On Friday, it was rock stars who dressed as truck drivers, chips on shoulders, knives in backs and songs that keep the makers of antidepressants in business.

On Saturday, it was rock stars who dressed as rock stars, dancing robots, chants of "co-caine," and songs that registered as the battle cries of the id.

Telling bit of between-song banter from the first night: "I wrote this song while thinking about kittens, puppies, flowers," mumbled Staind frontman Aaron Lewis while introducing "Paper Wings," wielding sarcasm like a billy club.

From the second night: "I feel love in the air," Buckcherry singer Josh Todd beamed as his band prepared to play yet another song that you could probably hear at the Spearmint Rhino on any given day.

And that's how it went over two days at the Rock Vegas festival at the Mandalay Bay Events Center and an adjacent parking lot where a second stage was erected.

Here, modern-day hard rock and heavy metal's two leading impulses were on display: self-flagellation and the ensuing need to escape from reality via sex, violence or some sort of combination of the two.

The scab picking came first.

Save for a set from Jager-weaned rockers Hellyeah - sample song titles: "Drink, Drank, Drunk," "Alchohaulin' Ass," - Friday's main stage performers summoned all the mirth of a pet burial.

There was the aforementioned Staind, whose downward pull was leavened by only Lewis' resonant, arresting voice, Boston brutes Godsmack, whose frontman, Sully Erna, seems like he could find a way to start a fight in church, and those bands' direct descendent, grunge lite radio staples Shinedown.

Their songs were characterized by vague oppressors, betrayed promises, bloody knuckles and plenty of teeth broken off at the gumline.

Contrast all that with the following evening, when Slipknot and Stone Sour singer Corey Taylor, playing a solo acoustic set, opened with a boisterous take on the "Spongebob Squarepants" theme and Buckcherry followed with AC/DC-derived songs that mostly revolved around activities performed with one's clothes removed.

Even Marilyn Manson deflated the bleak, biting nature of much of his catalog by flopping about the stage, singing with his ankles behind his ears at one point, donning a bishop's garb and turning in a performance posited as much on humor as hell fire.

The band's songs were plenty feral, particularly the near-pop poison pill "No Reflection," the stomping invective of "Rock is Dead" and a set-ending "Beautiful People," whose guitars sounded like a motorcycle's throttle being revved.

But they were all delivered with a knowing wink as Manson punted water bottles, smashed lights and microphones and demonstrated to all the teen boys in the house that you could grow older without ever having to grow up.

This lesson has never been lost on Rob Zombie, Saturday's headliner, whose stage show was suggestive of what might result from handing a pubescent heavy metal gore hound a blank check.

Scenes from vintage fright flicks, pentagrams, mass murderers, demons in flames and scantily clad scream queens flashed upon nearly a dozen screens spread across the stage, as plumes of fire charred subtlety, restraint and production budgets to ash.
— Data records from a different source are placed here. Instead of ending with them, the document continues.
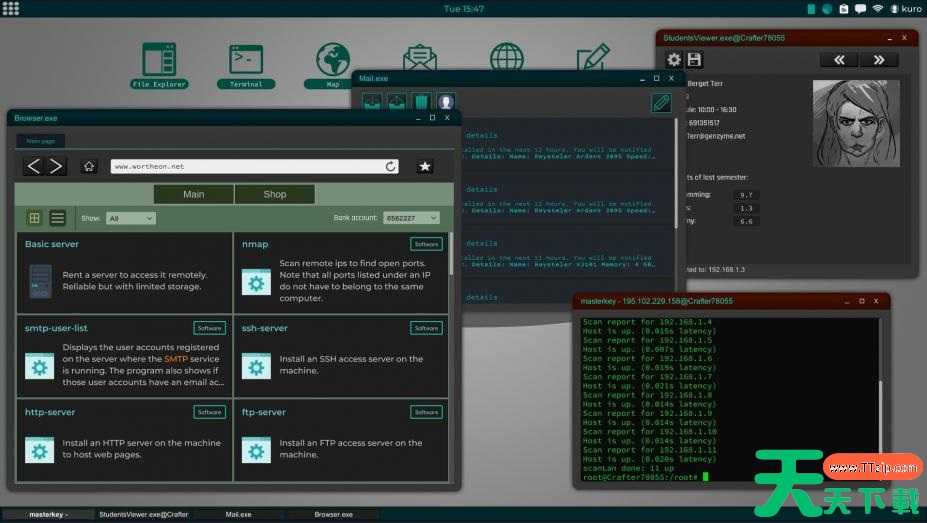Switch shop to grid view
This screenshot has width=927, height=523.
(x=35, y=218)
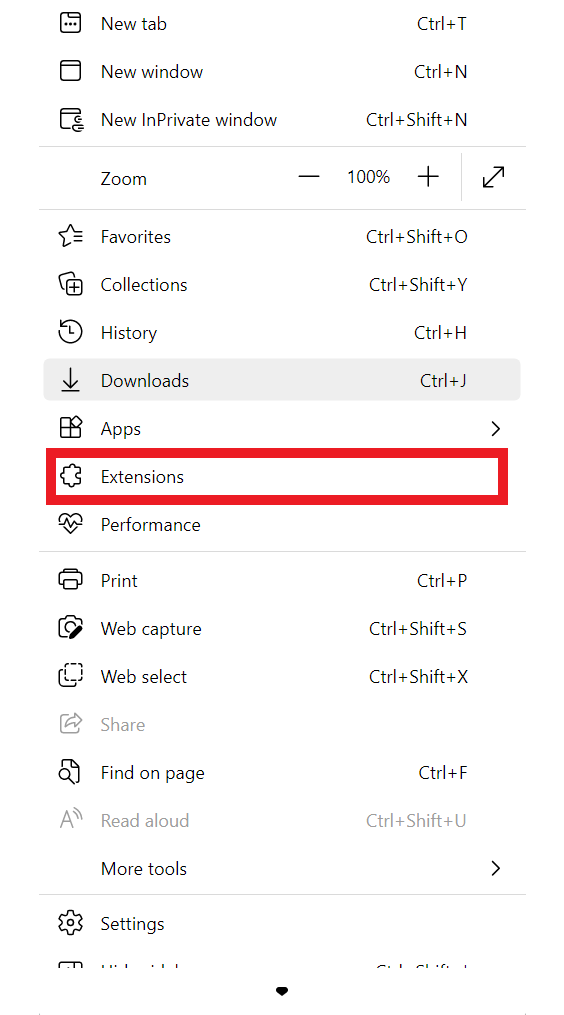Screen dimensions: 564x1015
Task: Expand the Apps submenu arrow
Action: tap(495, 429)
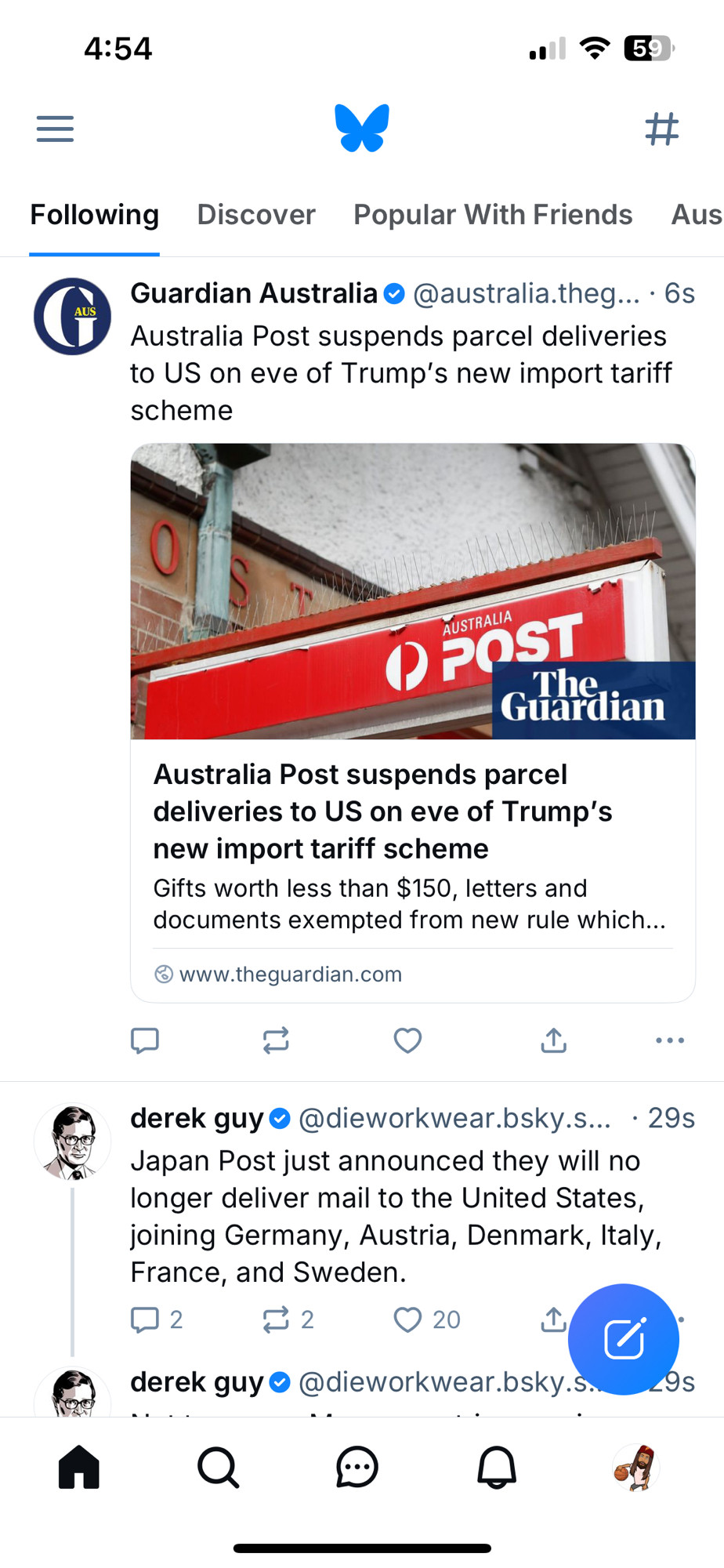Open Chat messages in bottom bar
Image resolution: width=724 pixels, height=1568 pixels.
[x=357, y=1467]
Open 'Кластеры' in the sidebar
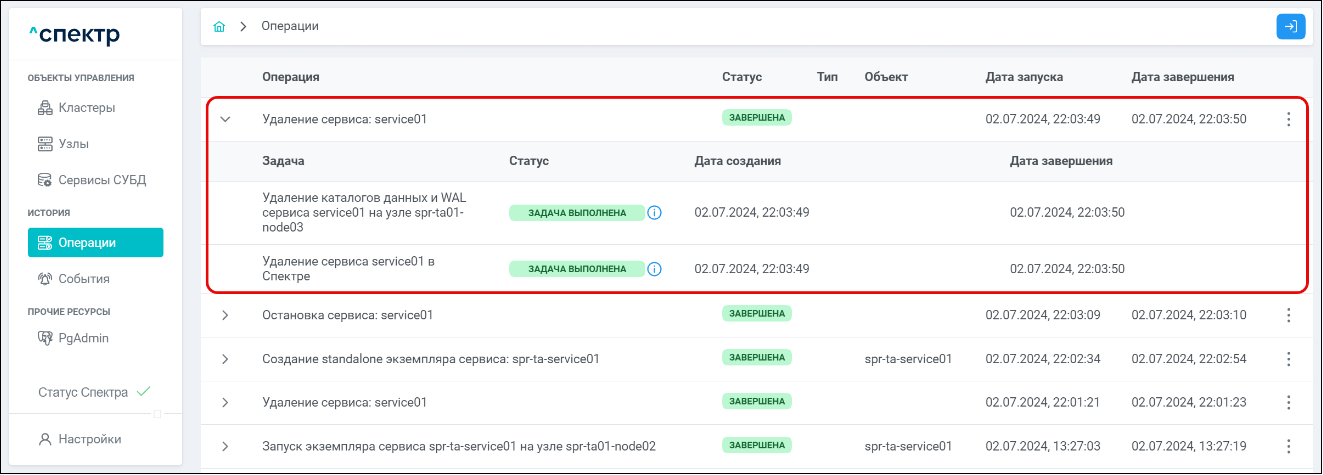 (x=86, y=107)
It may seem sinister from a distance, but really, it was the opposite: there was no menace real or implied in the spectacle. If anything, the show defanged the power of said images by placing them in the context of a fun, larger-than-life rock show.

Zombie's tunes further heightened the good vibes: built upon a steady, insistent groove directed at the pelvis, his songs are as well-suited for dancing as moshing, even if he's singing about dead girls and killing people.

"It feels like a party," Zombie exclaimed at one point, all the previous night's moping shed right along with buckets of on-screen blood.